Copy, from the data below, each line that has the word "Given".

Record set>
____

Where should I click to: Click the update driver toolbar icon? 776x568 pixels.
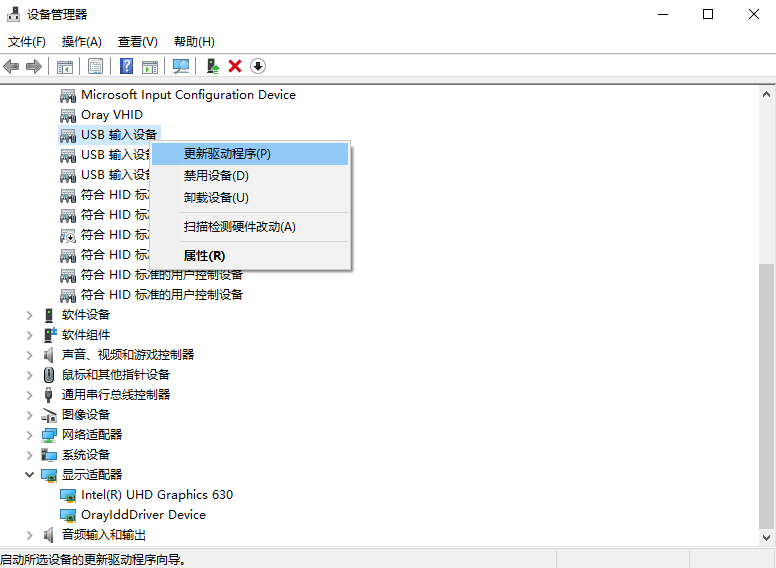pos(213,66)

____

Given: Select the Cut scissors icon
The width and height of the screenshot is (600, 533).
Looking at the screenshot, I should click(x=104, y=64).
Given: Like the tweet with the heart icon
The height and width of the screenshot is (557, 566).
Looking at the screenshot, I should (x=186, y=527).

____

Exercise result>
Given: Select the Cut scissors icon
Given: Like the tweet with the heart icon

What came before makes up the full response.